* **Material shown**:
────────────────────
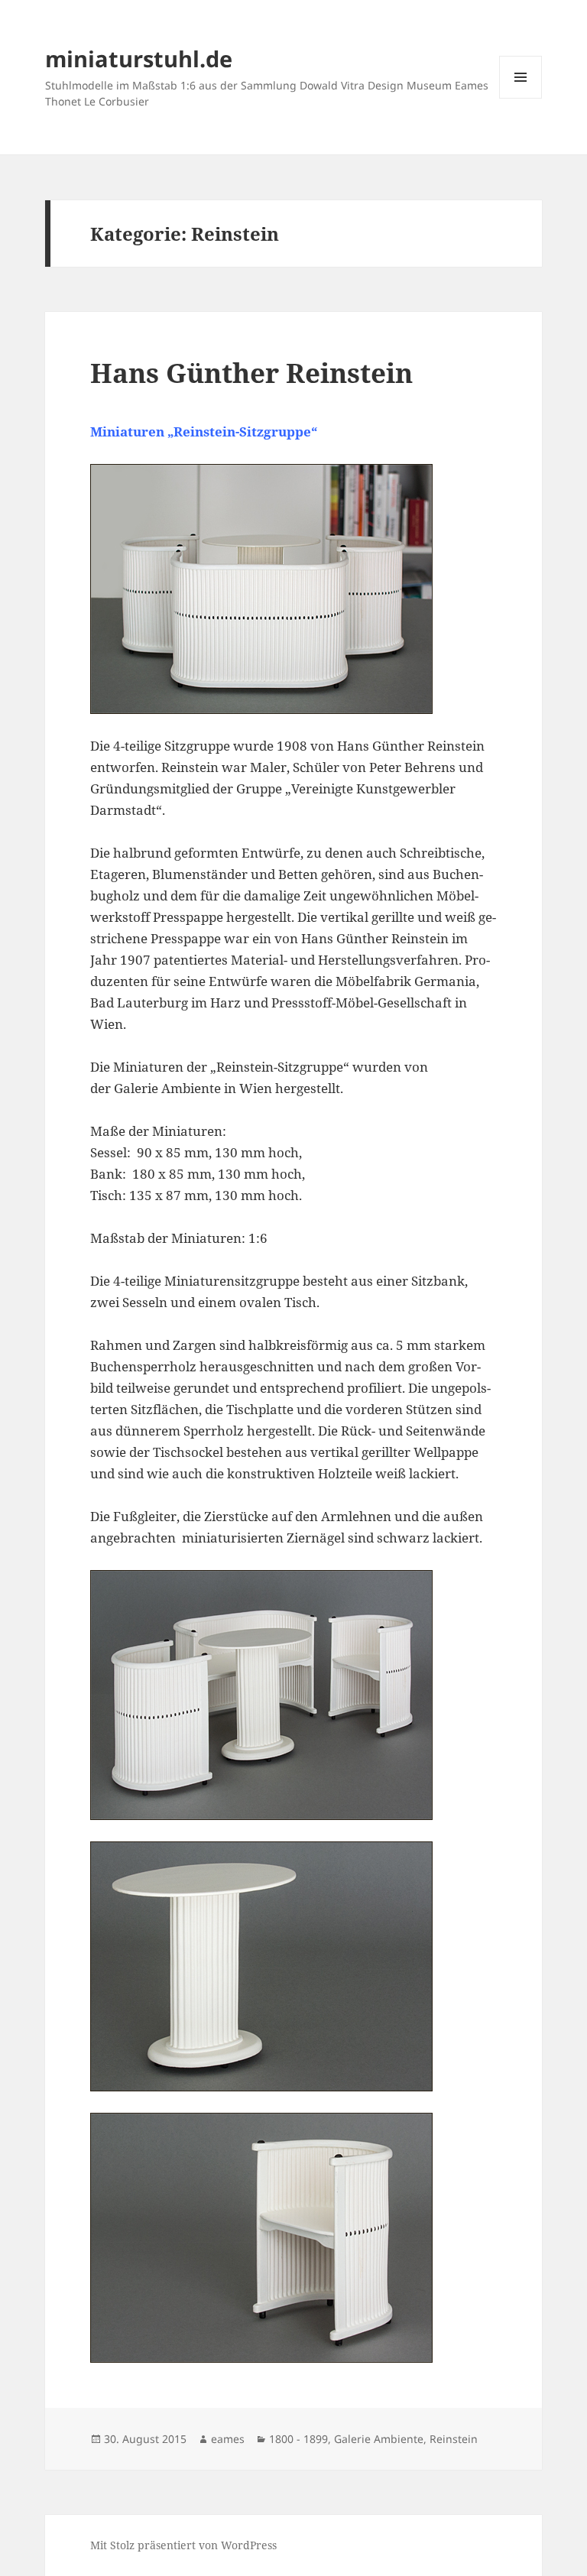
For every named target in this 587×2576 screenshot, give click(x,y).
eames (228, 2439)
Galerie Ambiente (378, 2439)
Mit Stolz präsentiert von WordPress (183, 2545)
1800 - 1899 (298, 2439)
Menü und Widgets (521, 98)
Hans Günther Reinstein (251, 373)
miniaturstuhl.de (138, 58)
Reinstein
────────────────────
* **Task requirements**:
Please retype exactly, and only, the lines starting at the one that contains "Menü und Widgets (521, 98)" and ending with the last line of the material.

* **Solution for this exercise**:
Menü und Widgets (521, 98)
Hans Günther Reinstein (251, 373)
miniaturstuhl.de (138, 58)
Reinstein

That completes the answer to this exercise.